Many Different Kinds of Good Practices
Written as GxP, the ‘x’ of the acronym refers to the specific area to which the good practice is related. As an example, GLP indicates that a laboratory is involved. GDP is for distribution and GMP refers to manufacturing. Several more designations replace the “x’ in GxP. When a “c” is used, which reads cGDP, the “c” indicates that the most current version of the standard was used for reference.
In this guide to GxP, Dickson states that GxP includes a range of practices, guidelines, and standards regulated companies should abide by in order to maintain compliance.
The Three Pillars of Good Practices
GxP is used in many different industries such as the food processing industry, pharmaceutical industry, manufacture of medical devices, and safety regulations in the aviation industry. GxP follows three pillars: traceability, accountability, and data integrity. Let’s take a closer look at what each of these pillars is and how they interact with each other.
This is related to record keeping and the information included as part of a record. In other words, traceability is the proof that verifies each required step of a process that was followed to create the product or material. Some details that would be included as part of the traceability are equipment qualification, process validation, information on raw material batches, and the environmental conditions at the time of processing.

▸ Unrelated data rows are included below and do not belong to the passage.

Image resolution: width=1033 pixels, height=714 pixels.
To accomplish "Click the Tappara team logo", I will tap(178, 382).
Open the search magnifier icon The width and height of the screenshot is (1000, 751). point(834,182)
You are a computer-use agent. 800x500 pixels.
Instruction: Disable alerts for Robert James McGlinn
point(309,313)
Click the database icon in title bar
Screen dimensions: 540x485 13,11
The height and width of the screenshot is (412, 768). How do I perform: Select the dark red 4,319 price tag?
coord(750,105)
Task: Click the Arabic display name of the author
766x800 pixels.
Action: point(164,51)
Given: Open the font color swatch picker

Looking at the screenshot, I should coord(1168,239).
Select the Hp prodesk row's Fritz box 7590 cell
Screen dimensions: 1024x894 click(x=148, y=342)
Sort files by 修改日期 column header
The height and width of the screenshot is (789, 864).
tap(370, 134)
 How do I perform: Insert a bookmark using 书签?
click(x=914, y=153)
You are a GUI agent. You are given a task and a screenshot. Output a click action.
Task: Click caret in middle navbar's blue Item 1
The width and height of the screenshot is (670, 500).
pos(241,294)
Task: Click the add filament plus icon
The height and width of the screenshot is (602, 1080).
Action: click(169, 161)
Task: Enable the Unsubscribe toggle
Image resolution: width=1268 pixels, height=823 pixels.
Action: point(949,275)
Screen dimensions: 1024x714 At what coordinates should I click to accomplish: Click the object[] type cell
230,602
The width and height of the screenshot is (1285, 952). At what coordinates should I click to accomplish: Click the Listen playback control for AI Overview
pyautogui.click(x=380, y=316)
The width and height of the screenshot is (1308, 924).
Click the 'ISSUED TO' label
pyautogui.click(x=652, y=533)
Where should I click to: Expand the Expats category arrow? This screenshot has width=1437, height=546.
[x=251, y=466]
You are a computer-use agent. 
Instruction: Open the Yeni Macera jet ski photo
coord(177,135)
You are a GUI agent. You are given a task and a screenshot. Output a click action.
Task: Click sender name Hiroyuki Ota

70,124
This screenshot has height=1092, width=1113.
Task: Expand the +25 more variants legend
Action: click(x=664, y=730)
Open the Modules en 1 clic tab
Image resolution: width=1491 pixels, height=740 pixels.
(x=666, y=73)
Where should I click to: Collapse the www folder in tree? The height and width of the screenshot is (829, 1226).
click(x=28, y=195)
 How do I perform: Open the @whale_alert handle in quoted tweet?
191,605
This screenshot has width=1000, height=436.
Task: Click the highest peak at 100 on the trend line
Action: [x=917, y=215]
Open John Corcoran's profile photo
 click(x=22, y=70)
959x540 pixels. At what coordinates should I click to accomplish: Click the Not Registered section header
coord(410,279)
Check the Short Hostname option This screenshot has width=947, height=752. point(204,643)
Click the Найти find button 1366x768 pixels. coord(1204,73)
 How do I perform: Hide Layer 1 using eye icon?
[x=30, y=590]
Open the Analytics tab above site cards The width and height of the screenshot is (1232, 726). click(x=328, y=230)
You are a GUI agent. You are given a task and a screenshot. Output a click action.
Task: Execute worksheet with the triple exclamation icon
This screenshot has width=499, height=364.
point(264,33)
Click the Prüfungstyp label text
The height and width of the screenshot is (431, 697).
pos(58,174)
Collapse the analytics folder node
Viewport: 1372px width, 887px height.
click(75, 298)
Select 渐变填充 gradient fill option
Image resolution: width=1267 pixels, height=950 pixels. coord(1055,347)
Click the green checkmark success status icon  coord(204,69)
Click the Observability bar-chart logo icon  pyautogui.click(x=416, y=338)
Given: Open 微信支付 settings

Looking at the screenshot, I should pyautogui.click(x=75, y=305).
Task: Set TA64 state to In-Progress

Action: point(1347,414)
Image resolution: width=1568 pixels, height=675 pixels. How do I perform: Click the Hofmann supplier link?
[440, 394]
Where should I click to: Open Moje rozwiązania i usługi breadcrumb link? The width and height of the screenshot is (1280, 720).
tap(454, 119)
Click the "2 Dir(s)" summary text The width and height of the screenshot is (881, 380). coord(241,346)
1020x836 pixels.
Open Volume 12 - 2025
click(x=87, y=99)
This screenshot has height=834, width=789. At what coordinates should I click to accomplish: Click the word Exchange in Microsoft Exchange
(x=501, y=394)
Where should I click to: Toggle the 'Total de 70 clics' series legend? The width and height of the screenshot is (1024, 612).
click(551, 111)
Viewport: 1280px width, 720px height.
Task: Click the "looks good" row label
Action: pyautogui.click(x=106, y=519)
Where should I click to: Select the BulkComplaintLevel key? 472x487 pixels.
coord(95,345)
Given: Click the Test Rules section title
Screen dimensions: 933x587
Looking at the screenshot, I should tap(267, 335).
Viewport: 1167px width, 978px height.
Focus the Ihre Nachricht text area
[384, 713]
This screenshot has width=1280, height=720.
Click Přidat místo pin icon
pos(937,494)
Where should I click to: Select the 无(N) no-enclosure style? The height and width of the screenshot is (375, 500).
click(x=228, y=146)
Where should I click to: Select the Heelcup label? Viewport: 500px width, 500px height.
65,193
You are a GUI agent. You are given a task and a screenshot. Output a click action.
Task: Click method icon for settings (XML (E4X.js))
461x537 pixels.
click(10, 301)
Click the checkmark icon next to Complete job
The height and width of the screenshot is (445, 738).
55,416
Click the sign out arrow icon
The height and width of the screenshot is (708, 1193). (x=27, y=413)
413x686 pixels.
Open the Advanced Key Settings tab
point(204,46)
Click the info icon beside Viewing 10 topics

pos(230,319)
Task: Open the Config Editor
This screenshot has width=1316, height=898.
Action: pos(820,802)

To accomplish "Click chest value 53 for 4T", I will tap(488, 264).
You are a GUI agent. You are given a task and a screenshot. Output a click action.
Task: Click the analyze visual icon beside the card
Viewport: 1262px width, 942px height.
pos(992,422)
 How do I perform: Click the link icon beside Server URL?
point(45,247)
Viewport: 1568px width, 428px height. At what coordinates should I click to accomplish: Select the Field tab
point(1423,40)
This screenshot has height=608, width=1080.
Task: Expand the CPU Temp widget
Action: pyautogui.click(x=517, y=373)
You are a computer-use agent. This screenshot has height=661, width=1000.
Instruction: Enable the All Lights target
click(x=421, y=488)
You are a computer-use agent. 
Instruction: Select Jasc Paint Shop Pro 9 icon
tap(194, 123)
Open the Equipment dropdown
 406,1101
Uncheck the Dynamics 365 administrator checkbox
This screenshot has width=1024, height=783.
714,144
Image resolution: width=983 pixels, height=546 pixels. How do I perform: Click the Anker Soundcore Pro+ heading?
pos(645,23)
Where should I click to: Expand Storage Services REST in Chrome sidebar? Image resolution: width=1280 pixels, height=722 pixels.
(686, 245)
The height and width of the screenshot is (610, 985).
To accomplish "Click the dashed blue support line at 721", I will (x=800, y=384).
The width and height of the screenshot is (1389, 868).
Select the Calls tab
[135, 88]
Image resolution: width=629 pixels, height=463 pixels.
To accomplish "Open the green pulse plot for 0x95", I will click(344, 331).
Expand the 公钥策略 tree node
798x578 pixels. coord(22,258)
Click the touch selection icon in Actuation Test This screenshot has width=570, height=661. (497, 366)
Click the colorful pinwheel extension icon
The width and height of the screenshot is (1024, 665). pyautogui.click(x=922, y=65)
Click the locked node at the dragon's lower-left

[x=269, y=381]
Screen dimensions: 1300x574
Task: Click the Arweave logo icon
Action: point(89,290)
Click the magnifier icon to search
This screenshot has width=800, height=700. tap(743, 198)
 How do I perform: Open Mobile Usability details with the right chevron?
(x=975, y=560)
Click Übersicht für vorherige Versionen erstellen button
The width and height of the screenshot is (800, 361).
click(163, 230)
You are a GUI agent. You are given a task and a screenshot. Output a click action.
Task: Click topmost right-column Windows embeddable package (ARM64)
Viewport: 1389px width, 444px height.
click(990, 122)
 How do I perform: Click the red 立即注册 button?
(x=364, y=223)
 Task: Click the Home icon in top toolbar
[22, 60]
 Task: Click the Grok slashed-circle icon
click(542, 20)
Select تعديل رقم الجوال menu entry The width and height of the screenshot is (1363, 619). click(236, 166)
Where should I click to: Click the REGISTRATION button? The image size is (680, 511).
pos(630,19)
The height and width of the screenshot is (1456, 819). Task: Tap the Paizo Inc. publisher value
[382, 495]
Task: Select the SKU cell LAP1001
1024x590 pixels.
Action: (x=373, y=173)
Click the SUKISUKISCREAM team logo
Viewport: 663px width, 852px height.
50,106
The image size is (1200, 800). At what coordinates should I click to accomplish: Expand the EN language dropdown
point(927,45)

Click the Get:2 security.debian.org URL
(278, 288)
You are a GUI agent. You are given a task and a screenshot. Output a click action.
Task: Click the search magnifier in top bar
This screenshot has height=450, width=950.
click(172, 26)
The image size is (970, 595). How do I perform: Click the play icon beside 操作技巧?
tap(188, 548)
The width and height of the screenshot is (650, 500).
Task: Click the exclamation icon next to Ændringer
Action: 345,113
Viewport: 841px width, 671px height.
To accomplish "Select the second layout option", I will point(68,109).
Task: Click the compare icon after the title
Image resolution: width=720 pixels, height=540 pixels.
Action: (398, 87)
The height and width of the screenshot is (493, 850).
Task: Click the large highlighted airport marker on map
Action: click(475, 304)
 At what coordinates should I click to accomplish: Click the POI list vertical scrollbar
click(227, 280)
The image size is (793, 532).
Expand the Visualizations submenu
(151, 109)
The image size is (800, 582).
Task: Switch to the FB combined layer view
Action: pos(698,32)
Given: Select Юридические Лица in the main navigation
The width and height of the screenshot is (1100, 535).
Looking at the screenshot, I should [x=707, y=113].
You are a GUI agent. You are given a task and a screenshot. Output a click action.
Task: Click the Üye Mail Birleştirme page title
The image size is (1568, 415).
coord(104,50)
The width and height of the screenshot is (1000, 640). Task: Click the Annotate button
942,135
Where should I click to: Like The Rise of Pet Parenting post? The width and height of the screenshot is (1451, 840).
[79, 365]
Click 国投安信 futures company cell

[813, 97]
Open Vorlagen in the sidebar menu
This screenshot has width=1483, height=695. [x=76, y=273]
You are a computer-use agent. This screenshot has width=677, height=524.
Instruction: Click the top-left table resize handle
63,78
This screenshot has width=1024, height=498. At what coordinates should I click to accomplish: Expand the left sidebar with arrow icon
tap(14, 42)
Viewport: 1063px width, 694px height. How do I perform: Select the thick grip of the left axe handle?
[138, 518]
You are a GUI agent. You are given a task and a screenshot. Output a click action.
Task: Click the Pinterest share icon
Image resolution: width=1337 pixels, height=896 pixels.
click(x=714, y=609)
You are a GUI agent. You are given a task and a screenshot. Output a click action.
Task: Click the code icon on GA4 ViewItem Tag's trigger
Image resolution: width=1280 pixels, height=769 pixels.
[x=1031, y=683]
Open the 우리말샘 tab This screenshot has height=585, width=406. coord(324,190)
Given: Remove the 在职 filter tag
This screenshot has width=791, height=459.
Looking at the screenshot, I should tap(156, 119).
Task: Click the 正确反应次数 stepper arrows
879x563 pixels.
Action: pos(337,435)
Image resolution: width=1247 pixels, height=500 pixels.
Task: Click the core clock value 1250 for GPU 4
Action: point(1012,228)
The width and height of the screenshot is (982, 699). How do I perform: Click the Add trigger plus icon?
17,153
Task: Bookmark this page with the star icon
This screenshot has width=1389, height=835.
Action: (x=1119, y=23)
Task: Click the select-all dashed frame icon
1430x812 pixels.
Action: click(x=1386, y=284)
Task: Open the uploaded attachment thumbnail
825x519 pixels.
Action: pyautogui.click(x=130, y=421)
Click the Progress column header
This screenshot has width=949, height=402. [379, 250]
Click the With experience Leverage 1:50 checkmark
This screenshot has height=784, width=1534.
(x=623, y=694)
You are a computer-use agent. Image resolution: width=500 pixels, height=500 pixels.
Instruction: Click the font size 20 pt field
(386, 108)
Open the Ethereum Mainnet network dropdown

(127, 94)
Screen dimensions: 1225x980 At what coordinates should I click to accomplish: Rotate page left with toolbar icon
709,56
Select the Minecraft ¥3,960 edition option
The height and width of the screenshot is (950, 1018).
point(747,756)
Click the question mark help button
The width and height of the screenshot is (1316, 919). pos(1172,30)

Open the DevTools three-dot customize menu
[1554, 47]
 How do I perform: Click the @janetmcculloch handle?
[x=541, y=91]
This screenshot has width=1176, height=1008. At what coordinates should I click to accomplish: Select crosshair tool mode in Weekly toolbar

Traceability has more to do with machinery. Accountability, however, is more closely related to the people involved in a given manufacturing process. The data collected to create the accountability files could include the identities of all people who participated in a process, or the qualifications and training levels of each employee to ensure that all participants carried the same or all the required skills to accomplish the process goals. This might include detailing who was operating a given piece of machinery and their complete training logs for cross-reference.
This connects the other two pillars. Data integrity is defined by the Food and Drug Administration (FDA) as data that is complete, consistent, and accurate. Any data collected for GxP purposes should meet the ALCOA rule of attributable, legible, contemporaneously recorded, original or a true copy, and accurate. With these guidelines in place for data collection, traceability and accountability are ensured.
Examples of GxP In Different Industries
The GxP guidelines differ somewhat from one industry to the next where they are required. However, the main principles remain intact. Here is a look at a few regulated industries where GxP is applied and why these guidelines are required.
Safety and effectiveness are the main reasons GxP exists in the pharmaceutical industry. The guidelines follow the entire lifespan of any given pharmaceutical product and focus primarily on good clinical practice. Included in this example are testing, good laboratory and manufacturing practices, good storage, and distribution practices. This would be for such items as vaccines, blood, organs, and any other item that would eventually be used or inserted into a human.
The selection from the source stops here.